- Native name: ᐋᓐ ᒫᑕ ᑮᓇᐃᓐᓇᖅ
- Church: Anglican Church of Canada
- Diocese: Arctic
- In office: 2025–present
- Other posts: Regional dean for Ungava (2019–2020), South Baffin (2021–2025)

Orders
- Ordination: June 27, 2018 (diaconate) January 2020 (priesthood) by Darren McCartney (diaconate)
- Consecration: May 11, 2025 by Greg Kerr-Wilson

Personal details
- Born: Pangnirtung, Northwest Territories, Canada
- Parents: Simeonie Keenainak (father)
- Children: 3

= Ann Martha Keenainak =

Inuk Canadian Anglican bishop

Ann Martha Keenainak (ᐋᓐ ᒫᑕ ᑮᓇᐃᓐᓇᖅ) is an Inuk Canadian Anglican bishop. Since 2025, she has been one of three suffragan bishops of the Diocese of the Arctic in the Anglican Church of Canada (ACC).

==Early life and career==
Keenainak is a native of Pangnirtung, Baffin Island, where she was born to Simeonie and Daisy Keenainak.
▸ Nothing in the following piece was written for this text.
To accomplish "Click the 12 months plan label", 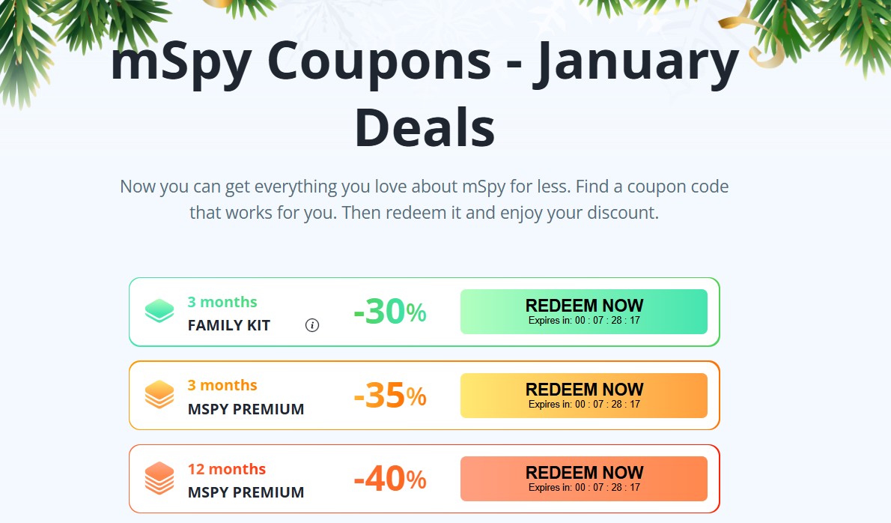I will coord(227,468).
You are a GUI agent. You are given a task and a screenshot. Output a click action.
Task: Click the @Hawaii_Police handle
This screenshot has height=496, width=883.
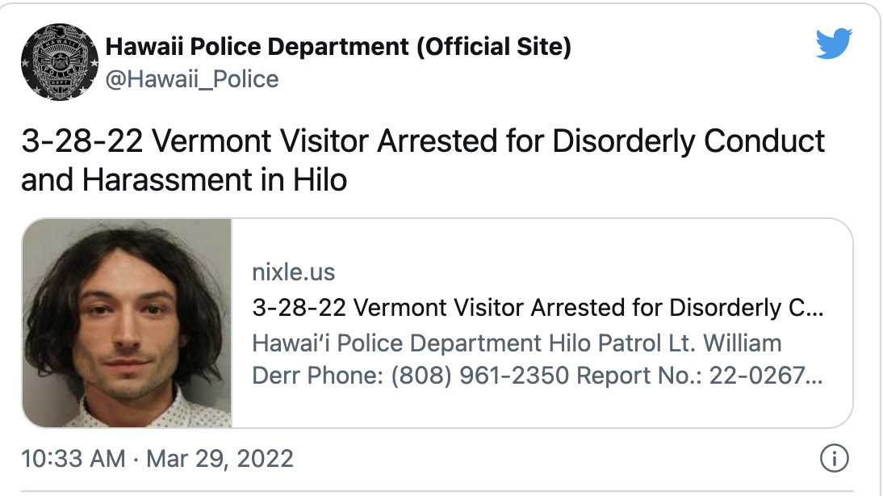point(192,79)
From 1996 to 2015, Keenainak worked a variety of jobs across Nunavut, including as a Royal Canadian Mounted Police constable in Rankin Inlet, a heavy equipment operator for Tower Arctic in Pangnirtung and a cargo agent for First Air. In 2002, she completed the RCMP cadet training in Regina, Saskatchewan.

==Ordained ministry==
Keenainak had been involved in church long before ordination but did not consider it until the end of her time in the Diocese of the Arctic's Arthur Turner Training School (ATTS). She was ordained to the diaconate in 2018 by Suffragan Bishop Darren McCartney, then took her first pastorate at St. James Anglican Church in Salluit, Quebec. Her ordination to the priesthood followed in January 2020. She later served as priest in charge in Kuujjuaq from 2019 to 2020, and from 2021 to 2023 in Pangnirtung, where she used radio to offer Inuktitut sermons and services during the COVID-19 pandemic. She moved to St. Jude's Cathedral in Iqaluit to be an assisting priest from 2023 until 2025, where she also taught ATTS courses in Inuktitut. She is a board member of Alongside Hope, an Anglican charity formerly known as the Primate's World Relief and Development Fund.
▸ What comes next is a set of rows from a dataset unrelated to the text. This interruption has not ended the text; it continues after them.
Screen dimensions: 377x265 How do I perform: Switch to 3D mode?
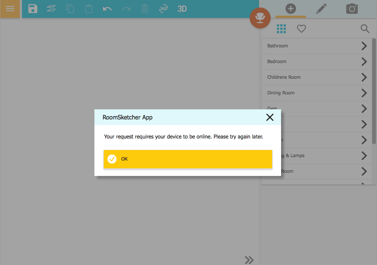click(182, 9)
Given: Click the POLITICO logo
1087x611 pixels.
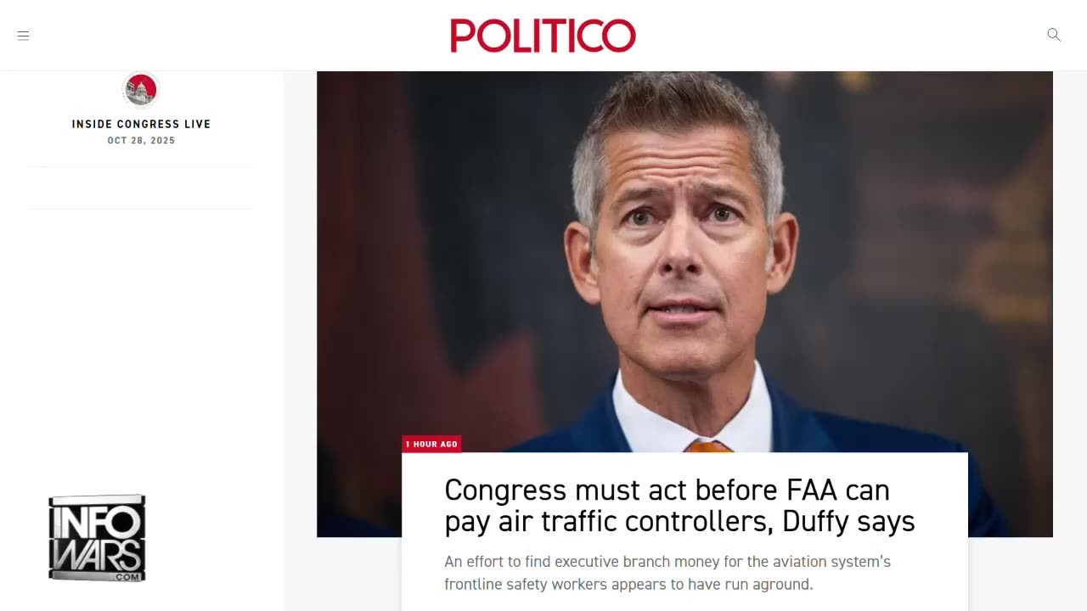Looking at the screenshot, I should tap(543, 36).
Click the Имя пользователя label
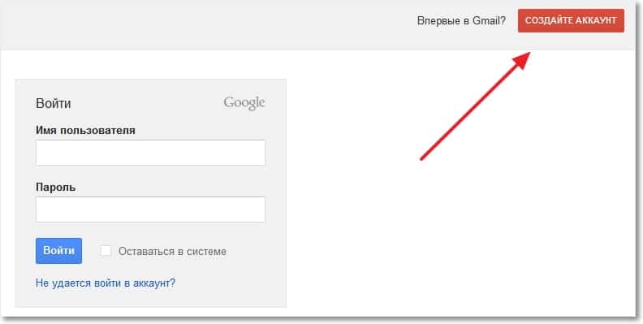 (x=85, y=131)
In 2023, Keenainak represented the diocese as a delegate to the ACC's General Synod, where she opposed the creation of gender transition and affirmation liturgies. According to Anglican Journal, she said during debate that "the process felt 'rushed' in comparison to time it took to address many Indigenous concerns. She cited the difficulty in explaining the resolution to youth back home and translating it. "I'm opposed to this as it’s uncomfortable to be rushed into something . . . I'm just speechless," Keenainak said. "[It's] not for us to lean onto our own understanding of being."

On May 9, 2025, Keenainak was elected a suffragan bishop at the diocesan synod in Edmonton, Alberta. Due to the high cost of travel in the Arctic, bishops from the Ecclesiastical Province of the Northern Lights were present to consent to the election, and Archbishop Greg Kerr-Wilson consecrated Keenainak as a bishop alongside new suffragan bishop Jared Osborn and diocesan bishop Alexander Pryor on May 11.

==Personal life==
Keenainak is a single mother of three grown children. She is a musician who has performed at the Pangnirtung Music Festival.